Es ist fast, als wären wir
beide hier zusammengebracht worden, um dieses eigenartige Stück durchzuspielen.
Aber warum? Zu welchem Zweck?
Ohne darüber nachzudenken,
drehte Judy sich um und lief durch das Zimmer, wobei sie alle Lichter löschte.
Sie verabscheute das Licht; sie wollte Dunkelheit. Es war leichter, sich in der
Dunkelheit zu verirren, leichter, in der Dunkelheit Vergessen zu finden. Als
sie wieder ans Fenster trat, waren die Spiegelungen verschwunden, und alles,
was sie sehen konnte, waren die skelettartigen Bäume, die die Straße säumten
und sich im Wind bogen. Draußen sah es kalt aus. Kalt und bedrohlich.

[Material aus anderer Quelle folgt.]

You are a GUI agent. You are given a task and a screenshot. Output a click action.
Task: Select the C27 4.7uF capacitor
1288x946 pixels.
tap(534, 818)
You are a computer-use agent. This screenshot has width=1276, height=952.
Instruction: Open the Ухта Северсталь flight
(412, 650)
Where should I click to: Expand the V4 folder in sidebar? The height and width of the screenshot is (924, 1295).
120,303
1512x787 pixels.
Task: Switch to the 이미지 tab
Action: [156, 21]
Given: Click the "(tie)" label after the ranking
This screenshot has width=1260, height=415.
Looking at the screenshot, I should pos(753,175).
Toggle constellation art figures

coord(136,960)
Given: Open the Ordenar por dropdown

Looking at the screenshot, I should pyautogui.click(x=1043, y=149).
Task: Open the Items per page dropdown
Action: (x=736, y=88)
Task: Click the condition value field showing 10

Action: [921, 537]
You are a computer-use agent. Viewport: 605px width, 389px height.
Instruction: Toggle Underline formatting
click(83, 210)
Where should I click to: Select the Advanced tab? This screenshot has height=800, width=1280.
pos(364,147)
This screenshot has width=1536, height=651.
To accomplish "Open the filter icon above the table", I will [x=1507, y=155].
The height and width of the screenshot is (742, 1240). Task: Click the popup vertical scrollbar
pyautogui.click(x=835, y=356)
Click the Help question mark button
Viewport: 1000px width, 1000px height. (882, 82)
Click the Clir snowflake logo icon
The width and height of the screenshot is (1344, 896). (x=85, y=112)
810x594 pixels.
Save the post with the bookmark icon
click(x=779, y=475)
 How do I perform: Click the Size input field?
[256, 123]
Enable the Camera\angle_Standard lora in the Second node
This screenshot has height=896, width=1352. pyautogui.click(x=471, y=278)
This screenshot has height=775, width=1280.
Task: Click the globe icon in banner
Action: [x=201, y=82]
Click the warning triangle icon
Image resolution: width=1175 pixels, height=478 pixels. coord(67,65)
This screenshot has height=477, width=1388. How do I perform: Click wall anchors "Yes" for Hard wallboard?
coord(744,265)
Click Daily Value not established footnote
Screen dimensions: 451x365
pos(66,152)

Wie kann Wind kalt aussehen?
dachte sie abwesend, ihre Stirn wieder gegen die Scheibe gepreßt. Wie kann man
etwas beurteilen, was unsichtbar ist? Wie kann man Wind betrachten? Es ist wie
mit David Ben Jona. Ich kann ihn nicht sehen, und doch…
Judy wandte sich langsam vom
Fenster und den kahlen Bäumen draußen ab und begann, in die Tiefen der
finsteren Wohnung zu starren. Sie konnte David nicht sehen und wußte doch, daß
er anwesend war. Sie ließ ihre Augen zur Schlafzimmertür schweifen und dort
eine Weile verharren, während sie über den seltsamen Mann nachdachte, der auf
der anderen Seite schlief.
Was für eine unglaubliche
Veränderung hatte Benjamin Messer in diesen letzten drei Wochen durchgemacht!
Was für eine Krise mußte er bewältigen! Und warum? »Liegt es am Judentum?«
fragte sich Judy, während vor ihrem inneren Auge staubige Straßen und Palmen
vorbeizogen. »Oder ist es einfach eine Identitätsfrage?« Oder waren Identität
und Judentum möglicherweise ein und dasselbe? Ein Mensch war einfach ein Jude.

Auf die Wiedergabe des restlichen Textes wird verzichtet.